→ What this task involves:
Update the records below by writing them out again with "Unified Diff" changed to "Side-by-Side Diff" and everything else left as it is.
====== Listed entries ======
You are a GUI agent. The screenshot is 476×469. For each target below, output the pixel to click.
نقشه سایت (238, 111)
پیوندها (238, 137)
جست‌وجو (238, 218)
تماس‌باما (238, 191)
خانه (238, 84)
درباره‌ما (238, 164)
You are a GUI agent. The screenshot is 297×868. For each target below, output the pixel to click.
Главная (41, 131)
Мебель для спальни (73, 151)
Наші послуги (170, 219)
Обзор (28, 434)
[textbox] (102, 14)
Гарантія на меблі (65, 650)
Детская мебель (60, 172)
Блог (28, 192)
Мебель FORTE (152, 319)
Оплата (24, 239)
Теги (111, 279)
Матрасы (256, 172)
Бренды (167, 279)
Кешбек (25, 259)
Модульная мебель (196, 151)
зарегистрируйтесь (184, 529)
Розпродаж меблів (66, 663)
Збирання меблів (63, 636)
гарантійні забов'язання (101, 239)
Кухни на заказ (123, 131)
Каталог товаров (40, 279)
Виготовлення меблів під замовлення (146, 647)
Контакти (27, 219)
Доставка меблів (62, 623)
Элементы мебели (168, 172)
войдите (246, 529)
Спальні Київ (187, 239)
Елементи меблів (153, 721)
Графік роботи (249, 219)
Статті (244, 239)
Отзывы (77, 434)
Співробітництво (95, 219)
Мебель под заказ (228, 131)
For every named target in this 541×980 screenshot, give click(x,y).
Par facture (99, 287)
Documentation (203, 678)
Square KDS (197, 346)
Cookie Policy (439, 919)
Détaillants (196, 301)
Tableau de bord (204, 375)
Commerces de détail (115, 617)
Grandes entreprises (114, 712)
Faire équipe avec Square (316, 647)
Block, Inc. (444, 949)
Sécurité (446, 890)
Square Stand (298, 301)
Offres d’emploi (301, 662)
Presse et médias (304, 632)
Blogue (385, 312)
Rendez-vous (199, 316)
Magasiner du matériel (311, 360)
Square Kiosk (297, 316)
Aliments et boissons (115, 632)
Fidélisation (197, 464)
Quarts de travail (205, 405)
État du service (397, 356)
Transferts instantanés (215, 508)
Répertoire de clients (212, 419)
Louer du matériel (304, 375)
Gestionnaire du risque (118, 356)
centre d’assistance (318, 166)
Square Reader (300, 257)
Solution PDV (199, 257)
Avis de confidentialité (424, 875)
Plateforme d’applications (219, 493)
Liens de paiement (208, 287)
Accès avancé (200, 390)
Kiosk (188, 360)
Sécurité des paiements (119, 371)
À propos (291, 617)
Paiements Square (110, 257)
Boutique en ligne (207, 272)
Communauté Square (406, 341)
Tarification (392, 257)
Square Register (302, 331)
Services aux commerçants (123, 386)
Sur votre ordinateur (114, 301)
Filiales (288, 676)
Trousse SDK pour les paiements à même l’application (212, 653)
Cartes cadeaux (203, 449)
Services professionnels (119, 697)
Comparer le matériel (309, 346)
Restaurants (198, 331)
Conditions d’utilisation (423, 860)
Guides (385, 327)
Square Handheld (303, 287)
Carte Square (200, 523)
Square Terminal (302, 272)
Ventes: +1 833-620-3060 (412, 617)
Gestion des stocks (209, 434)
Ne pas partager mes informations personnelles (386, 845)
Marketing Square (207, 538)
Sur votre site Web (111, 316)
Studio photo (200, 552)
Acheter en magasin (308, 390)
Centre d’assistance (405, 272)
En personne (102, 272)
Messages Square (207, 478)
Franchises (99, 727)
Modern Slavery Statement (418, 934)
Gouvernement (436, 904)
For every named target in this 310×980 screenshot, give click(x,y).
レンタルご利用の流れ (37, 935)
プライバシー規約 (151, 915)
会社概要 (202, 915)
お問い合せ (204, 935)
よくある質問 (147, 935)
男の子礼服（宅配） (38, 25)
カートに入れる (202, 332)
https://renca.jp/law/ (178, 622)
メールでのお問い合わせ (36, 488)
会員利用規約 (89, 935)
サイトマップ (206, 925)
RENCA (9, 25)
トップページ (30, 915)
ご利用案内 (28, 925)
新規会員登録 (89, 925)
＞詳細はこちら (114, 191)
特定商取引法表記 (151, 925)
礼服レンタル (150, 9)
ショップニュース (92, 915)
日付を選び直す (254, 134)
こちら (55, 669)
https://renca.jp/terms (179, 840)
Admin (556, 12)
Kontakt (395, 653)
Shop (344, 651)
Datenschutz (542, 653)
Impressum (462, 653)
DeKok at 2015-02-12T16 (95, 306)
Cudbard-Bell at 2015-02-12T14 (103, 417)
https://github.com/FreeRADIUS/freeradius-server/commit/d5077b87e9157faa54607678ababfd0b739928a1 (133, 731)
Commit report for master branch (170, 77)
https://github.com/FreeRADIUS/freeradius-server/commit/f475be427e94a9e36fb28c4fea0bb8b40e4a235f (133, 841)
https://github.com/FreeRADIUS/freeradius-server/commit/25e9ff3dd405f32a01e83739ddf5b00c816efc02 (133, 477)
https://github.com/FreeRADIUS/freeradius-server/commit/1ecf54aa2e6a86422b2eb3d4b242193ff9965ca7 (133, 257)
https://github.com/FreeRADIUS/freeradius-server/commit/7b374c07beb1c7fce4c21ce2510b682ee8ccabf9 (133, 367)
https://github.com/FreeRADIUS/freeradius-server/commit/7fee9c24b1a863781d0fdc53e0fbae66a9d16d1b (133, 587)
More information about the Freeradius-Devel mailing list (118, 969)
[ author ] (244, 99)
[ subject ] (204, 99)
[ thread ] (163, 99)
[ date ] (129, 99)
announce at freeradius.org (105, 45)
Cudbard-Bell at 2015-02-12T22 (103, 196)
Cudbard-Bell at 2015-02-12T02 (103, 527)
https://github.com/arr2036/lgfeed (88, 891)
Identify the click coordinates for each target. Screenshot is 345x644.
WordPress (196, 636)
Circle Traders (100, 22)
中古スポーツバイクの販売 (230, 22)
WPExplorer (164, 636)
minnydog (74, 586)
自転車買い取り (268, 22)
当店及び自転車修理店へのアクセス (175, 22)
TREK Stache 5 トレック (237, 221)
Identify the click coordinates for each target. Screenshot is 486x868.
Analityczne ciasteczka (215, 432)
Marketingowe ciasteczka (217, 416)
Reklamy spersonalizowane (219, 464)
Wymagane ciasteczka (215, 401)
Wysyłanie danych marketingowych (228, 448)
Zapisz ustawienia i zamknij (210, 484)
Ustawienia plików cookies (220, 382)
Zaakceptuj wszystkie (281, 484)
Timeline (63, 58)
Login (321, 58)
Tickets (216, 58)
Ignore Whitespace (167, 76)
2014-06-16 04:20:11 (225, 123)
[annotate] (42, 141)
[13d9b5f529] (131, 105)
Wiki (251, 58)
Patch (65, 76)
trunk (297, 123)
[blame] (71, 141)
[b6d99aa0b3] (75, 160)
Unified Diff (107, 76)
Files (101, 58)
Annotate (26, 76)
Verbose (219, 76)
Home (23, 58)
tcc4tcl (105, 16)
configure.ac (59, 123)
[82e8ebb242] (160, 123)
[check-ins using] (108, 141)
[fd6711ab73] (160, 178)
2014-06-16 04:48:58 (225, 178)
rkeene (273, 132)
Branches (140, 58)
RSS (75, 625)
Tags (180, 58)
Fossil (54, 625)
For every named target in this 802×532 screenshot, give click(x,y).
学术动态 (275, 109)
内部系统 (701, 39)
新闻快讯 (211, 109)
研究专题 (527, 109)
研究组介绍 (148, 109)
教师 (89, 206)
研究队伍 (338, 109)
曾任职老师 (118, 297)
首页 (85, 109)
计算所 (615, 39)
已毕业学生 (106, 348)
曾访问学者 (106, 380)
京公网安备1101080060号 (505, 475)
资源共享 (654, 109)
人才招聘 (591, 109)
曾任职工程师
======
→ Output of the exercise:
You are a GUI agent. The screenshot is 476×469. For each target below, output the pixel to click.
نقشه سایت (238, 111)
پیوندها (238, 137)
جست‌وجو (238, 218)
تماس‌باما (238, 191)
خانه (238, 84)
درباره‌ما (238, 164)
You are a GUI agent. The screenshot is 297×868. For each target below, output the pixel to click.
Главная (41, 131)
Мебель для спальни (73, 151)
Наші послуги (170, 219)
Обзор (28, 434)
[textbox] (102, 14)
Гарантія на меблі (65, 650)
Детская мебель (60, 172)
Блог (28, 192)
Мебель FORTE (152, 319)
Оплата (24, 239)
Теги (111, 279)
Матрасы (256, 172)
Бренды (167, 279)
Кешбек (25, 259)
Модульная мебель (196, 151)
зарегистрируйтесь (184, 529)
Розпродаж меблів (66, 663)
Збирання меблів (63, 636)
гарантійні забов'язання (101, 239)
Кухни на заказ (123, 131)
Каталог товаров (40, 279)
Виготовлення меблів під замовлення (146, 647)
Контакти (27, 219)
Доставка меблів (62, 623)
Элементы мебели (168, 172)
войдите (246, 529)
Спальні Київ (187, 239)
Елементи меблів (153, 721)
Графік роботи (249, 219)
Статті (244, 239)
Отзывы (77, 434)
Співробітництво (95, 219)
Мебель под заказ (228, 131)
For every named target in this 541×980 screenshot, give click(x,y).
Par facture (99, 287)
Documentation (203, 678)
Square KDS (197, 346)
Cookie Policy (439, 919)
Détaillants (196, 301)
Tableau de bord (204, 375)
Commerces de détail (115, 617)
Grandes entreprises (114, 712)
Faire équipe avec Square (316, 647)
Block, Inc. (444, 949)
Sécurité (446, 890)
Square Stand (298, 301)
Offres d’emploi (301, 662)
Presse et médias (304, 632)
Blogue (385, 312)
Rendez-vous (199, 316)
Magasiner du matériel (311, 360)
Square Kiosk (297, 316)
Aliments et boissons (115, 632)
Fidélisation (197, 464)
Quarts de travail (205, 405)
État du service (397, 356)
Transferts instantanés (215, 508)
Répertoire de clients (212, 419)
Louer du matériel (304, 375)
Gestionnaire du risque (118, 356)
centre d’assistance (318, 166)
Square Reader (300, 257)
Solution PDV (199, 257)
Avis de confidentialité (424, 875)
Plateforme d’applications (219, 493)
Liens de paiement (208, 287)
Accès avancé (200, 390)
Kiosk (188, 360)
Sécurité des paiements (119, 371)
À propos (291, 617)
Paiements Square (110, 257)
Boutique en ligne (207, 272)
Communauté Square (406, 341)
Tarification (392, 257)
Square Register (302, 331)
Services aux commerçants (123, 386)
Sur votre ordinateur (114, 301)
Filiales (288, 676)
Trousse SDK pour les paiements à même l’application (212, 653)
Cartes cadeaux (203, 449)
Services professionnels (119, 697)
Comparer le matériel (309, 346)
Restaurants (198, 331)
Conditions d’utilisation (423, 860)
Guides (385, 327)
Square Handheld (303, 287)
Carte Square (200, 523)
Square Terminal (302, 272)
Ventes: +1 833-620-3060 (412, 617)
Gestion des stocks (209, 434)
Ne pas partager mes informations personnelles (386, 845)
Marketing Square (207, 538)
Sur votre site Web (111, 316)
Studio photo (200, 552)
Acheter en magasin (308, 390)
Centre d’assistance (405, 272)
En personne (102, 272)
Messages Square (207, 478)
Franchises (99, 727)
Modern Slavery Statement (418, 934)
Gouvernement (436, 904)
For every named target in this 310×980 screenshot, give click(x,y).
レンタルご利用の流れ (37, 935)
プライバシー規約 (151, 915)
会社概要 (202, 915)
お問い合せ (204, 935)
よくある質問 (147, 935)
男の子礼服（宅配） (38, 25)
カートに入れる (202, 332)
https://renca.jp/law/ (178, 622)
メールでのお問い合わせ (36, 488)
会員利用規約 (89, 935)
サイトマップ (206, 925)
RENCA (9, 25)
トップページ (30, 915)
ご利用案内 (28, 925)
新規会員登録 (89, 925)
＞詳細はこちら (114, 191)
特定商取引法表記 (151, 925)
礼服レンタル (150, 9)
ショップニュース (92, 915)
日付を選び直す (254, 134)
こちら (55, 669)
https://renca.jp/terms (179, 840)
Admin (556, 12)
Kontakt (395, 653)
Shop (344, 651)
Datenschutz (542, 653)
Impressum (462, 653)
DeKok at 2015-02-12T16 (95, 306)
Cudbard-Bell at 2015-02-12T14 (103, 417)
https://github.com/FreeRADIUS/freeradius-server/commit/d5077b87e9157faa54607678ababfd0b739928a1 (133, 731)
Commit report for master branch (170, 77)
https://github.com/FreeRADIUS/freeradius-server/commit/f475be427e94a9e36fb28c4fea0bb8b40e4a235f (133, 841)
https://github.com/FreeRADIUS/freeradius-server/commit/25e9ff3dd405f32a01e83739ddf5b00c816efc02 (133, 477)
https://github.com/FreeRADIUS/freeradius-server/commit/1ecf54aa2e6a86422b2eb3d4b242193ff9965ca7 (133, 257)
https://github.com/FreeRADIUS/freeradius-server/commit/7b374c07beb1c7fce4c21ce2510b682ee8ccabf9 (133, 367)
https://github.com/FreeRADIUS/freeradius-server/commit/7fee9c24b1a863781d0fdc53e0fbae66a9d16d1b (133, 587)
More information about the Freeradius-Devel mailing list (118, 969)
[ author ] (244, 99)
[ subject ] (204, 99)
[ thread ] (163, 99)
[ date ] (129, 99)
announce at freeradius.org (105, 45)
Cudbard-Bell at 2015-02-12T22 (103, 196)
Cudbard-Bell at 2015-02-12T02 (103, 527)
https://github.com/arr2036/lgfeed (88, 891)
Identify the click coordinates for each target. Screenshot is 345x644.
WordPress (196, 636)
Circle Traders (100, 22)
中古スポーツバイクの販売 (230, 22)
WPExplorer (164, 636)
minnydog (74, 586)
自転車買い取り (268, 22)
当店及び自転車修理店へのアクセス (175, 22)
TREK Stache 5 トレック (237, 221)
Identify the click coordinates for each target. Screenshot is 486x868.
Analityczne ciasteczka (215, 432)
Marketingowe ciasteczka (217, 416)
Reklamy spersonalizowane (219, 464)
Wymagane ciasteczka (215, 401)
Wysyłanie danych marketingowych (228, 448)
Zapisz ustawienia i zamknij (210, 484)
Ustawienia plików cookies (220, 382)
Zaakceptuj wszystkie (281, 484)
Timeline (63, 58)
Login (321, 58)
Tickets (216, 58)
Ignore Whitespace (167, 76)
2014-06-16 04:20:11 (225, 123)
[annotate] (42, 141)
[13d9b5f529] (131, 105)
Wiki (251, 58)
Patch (65, 76)
trunk (297, 123)
[blame] (71, 141)
[b6d99aa0b3] (75, 160)
Side-by-Side Diff (107, 76)
Files (101, 58)
Annotate (26, 76)
Verbose (219, 76)
Home (23, 58)
tcc4tcl (105, 16)
configure.ac (59, 123)
[82e8ebb242] (160, 123)
[check-ins using] (108, 141)
[fd6711ab73] (160, 178)
2014-06-16 04:48:58 (225, 178)
rkeene (273, 132)
Branches (140, 58)
RSS (75, 625)
Tags (180, 58)
Fossil (54, 625)
For every named target in this 802×532 screenshot, give click(x,y).
学术动态 (275, 109)
内部系统 (701, 39)
新闻快讯 (211, 109)
研究专题 (527, 109)
研究组介绍 (148, 109)
教师 (89, 206)
研究队伍 (338, 109)
曾任职老师 (118, 297)
首页 (85, 109)
计算所 (615, 39)
已毕业学生 (106, 348)
曾访问学者 (106, 380)
京公网安备1101080060号 (505, 475)
资源共享 (654, 109)
人才招聘 (591, 109)
曾任职工程师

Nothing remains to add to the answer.